For some problems that are at least partly discrete, the basic APS applies a quantisation operator. If the quantum is $q_{d}$ for
the dimension $d$, the operator is defined by
$$
x_{i,d}\leftarrow q_{d}\left\lfloor \left(0.5+x_{i,d}/q_{d}\right)\right.\tag{1}
$$
where $\left\lfloor \right.$ is the floor operator.
Now, for combinatorial problems, it is certainly better to define specific operators for Expansion, Contraction, and Local search, similarly to what has been done, for example, for PSO. It means that we have to define a distance. Let us consider the canonical case in which the search space is the set of permutations of $D$ different elements. As we know, to transform a given permutation $X$ into another one $Y$, there exists a minimum number of transpositions. So we define the quasi-distance between $X$ and $Y$ as this minimum number.
The specific Local search operator is the easiest one to define: we have just to apply a "small" number of transpositions.
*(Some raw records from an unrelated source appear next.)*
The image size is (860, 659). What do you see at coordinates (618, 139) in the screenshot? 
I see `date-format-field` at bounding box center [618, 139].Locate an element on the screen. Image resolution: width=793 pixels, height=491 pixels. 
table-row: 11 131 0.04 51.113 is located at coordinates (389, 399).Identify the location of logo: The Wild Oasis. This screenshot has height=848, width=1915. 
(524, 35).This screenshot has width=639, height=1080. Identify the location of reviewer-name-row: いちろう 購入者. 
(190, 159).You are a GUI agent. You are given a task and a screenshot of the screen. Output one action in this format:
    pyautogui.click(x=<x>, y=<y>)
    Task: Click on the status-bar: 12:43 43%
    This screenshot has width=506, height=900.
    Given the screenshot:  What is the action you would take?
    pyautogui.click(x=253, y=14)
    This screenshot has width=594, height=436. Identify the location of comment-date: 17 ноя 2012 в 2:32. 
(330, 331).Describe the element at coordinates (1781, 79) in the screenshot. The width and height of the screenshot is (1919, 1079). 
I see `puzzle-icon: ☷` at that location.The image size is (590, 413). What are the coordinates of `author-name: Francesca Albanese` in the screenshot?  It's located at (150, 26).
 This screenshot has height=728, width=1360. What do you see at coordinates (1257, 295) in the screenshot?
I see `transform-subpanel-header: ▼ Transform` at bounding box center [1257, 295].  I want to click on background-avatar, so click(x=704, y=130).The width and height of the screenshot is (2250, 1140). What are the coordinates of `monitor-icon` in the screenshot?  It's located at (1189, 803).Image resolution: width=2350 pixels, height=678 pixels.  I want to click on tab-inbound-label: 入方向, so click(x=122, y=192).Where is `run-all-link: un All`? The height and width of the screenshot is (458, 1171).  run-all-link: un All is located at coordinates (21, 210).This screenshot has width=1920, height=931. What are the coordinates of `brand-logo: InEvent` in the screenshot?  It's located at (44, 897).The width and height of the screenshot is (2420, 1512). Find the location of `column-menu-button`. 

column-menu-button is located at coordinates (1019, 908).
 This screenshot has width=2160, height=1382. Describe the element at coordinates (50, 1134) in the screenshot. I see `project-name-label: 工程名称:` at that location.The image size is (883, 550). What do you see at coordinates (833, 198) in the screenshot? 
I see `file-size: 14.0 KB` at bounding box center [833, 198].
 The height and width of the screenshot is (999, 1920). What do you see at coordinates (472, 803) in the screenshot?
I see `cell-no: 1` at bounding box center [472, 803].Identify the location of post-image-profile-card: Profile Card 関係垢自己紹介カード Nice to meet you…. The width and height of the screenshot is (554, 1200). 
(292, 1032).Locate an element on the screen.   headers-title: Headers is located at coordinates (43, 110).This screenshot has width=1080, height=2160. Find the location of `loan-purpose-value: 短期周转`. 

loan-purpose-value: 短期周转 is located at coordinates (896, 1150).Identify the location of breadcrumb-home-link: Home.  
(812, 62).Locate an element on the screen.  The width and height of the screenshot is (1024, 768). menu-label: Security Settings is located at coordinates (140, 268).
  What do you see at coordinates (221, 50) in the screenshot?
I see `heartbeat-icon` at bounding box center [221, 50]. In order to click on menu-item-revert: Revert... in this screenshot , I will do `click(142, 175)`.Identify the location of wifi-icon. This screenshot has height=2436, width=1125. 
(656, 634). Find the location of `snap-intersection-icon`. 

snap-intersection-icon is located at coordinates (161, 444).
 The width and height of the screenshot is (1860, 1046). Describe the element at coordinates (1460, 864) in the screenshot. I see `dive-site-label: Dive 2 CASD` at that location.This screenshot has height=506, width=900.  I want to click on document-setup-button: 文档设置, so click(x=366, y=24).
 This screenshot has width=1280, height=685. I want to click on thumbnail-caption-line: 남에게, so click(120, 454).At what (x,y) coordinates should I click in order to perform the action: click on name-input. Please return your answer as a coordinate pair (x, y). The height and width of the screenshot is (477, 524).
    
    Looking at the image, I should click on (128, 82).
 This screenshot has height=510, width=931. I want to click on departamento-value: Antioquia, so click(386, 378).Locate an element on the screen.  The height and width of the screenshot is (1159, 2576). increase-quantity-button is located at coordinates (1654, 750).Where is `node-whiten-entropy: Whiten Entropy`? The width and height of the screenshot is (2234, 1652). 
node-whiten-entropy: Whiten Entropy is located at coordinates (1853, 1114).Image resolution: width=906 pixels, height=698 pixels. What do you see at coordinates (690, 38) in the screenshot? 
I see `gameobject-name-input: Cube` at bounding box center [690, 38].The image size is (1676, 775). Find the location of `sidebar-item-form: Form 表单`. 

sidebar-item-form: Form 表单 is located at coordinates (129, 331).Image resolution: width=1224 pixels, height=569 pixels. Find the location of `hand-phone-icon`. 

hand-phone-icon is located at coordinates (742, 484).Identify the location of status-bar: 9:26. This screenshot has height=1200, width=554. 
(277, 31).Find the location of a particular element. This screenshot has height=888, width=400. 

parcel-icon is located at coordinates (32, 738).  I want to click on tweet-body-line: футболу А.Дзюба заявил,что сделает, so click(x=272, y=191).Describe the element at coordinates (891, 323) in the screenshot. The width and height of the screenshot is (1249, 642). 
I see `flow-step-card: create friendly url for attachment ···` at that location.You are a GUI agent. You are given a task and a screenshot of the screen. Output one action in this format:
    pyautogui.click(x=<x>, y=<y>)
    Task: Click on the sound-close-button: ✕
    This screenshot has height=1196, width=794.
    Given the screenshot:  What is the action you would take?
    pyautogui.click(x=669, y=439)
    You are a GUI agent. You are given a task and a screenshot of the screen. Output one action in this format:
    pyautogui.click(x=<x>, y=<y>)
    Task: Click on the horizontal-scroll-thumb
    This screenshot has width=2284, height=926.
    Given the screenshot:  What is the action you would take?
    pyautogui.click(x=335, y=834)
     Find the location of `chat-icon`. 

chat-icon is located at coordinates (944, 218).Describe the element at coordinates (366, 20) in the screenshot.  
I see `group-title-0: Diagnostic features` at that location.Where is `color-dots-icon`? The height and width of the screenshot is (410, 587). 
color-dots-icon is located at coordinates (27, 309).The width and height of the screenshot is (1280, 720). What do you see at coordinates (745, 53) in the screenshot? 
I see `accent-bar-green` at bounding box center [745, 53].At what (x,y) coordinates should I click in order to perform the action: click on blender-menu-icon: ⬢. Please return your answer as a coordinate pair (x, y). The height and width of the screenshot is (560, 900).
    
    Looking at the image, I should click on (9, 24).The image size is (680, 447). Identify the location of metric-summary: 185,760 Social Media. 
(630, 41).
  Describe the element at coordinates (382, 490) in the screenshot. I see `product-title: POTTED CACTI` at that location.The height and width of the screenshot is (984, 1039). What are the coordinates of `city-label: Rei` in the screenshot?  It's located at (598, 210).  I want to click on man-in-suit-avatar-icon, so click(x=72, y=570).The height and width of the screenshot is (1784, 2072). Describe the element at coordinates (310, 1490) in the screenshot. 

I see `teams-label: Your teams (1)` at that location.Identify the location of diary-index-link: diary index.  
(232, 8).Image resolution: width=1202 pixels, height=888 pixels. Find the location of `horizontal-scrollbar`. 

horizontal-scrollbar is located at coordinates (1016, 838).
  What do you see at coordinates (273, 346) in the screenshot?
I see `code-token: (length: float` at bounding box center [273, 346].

Expansion and Contraction are a bit more difficult. For Expansion, starting from three "positions" (i.e. permutations), $X_best$, $X_worst$, and $X_worst2$ (the second worst), we have to combine them in order to define $Y$ so that $$ distance(Y,X_best) > distance(Y,X_worst) distance(Y,X_best) > distance(Y,X_worst2) $$
For Contraction, the three distances $distance(Y,X_best)$, $distance(Y,X_worst)$, and $distance(Y,X_worst2)$, should be as similar as possible.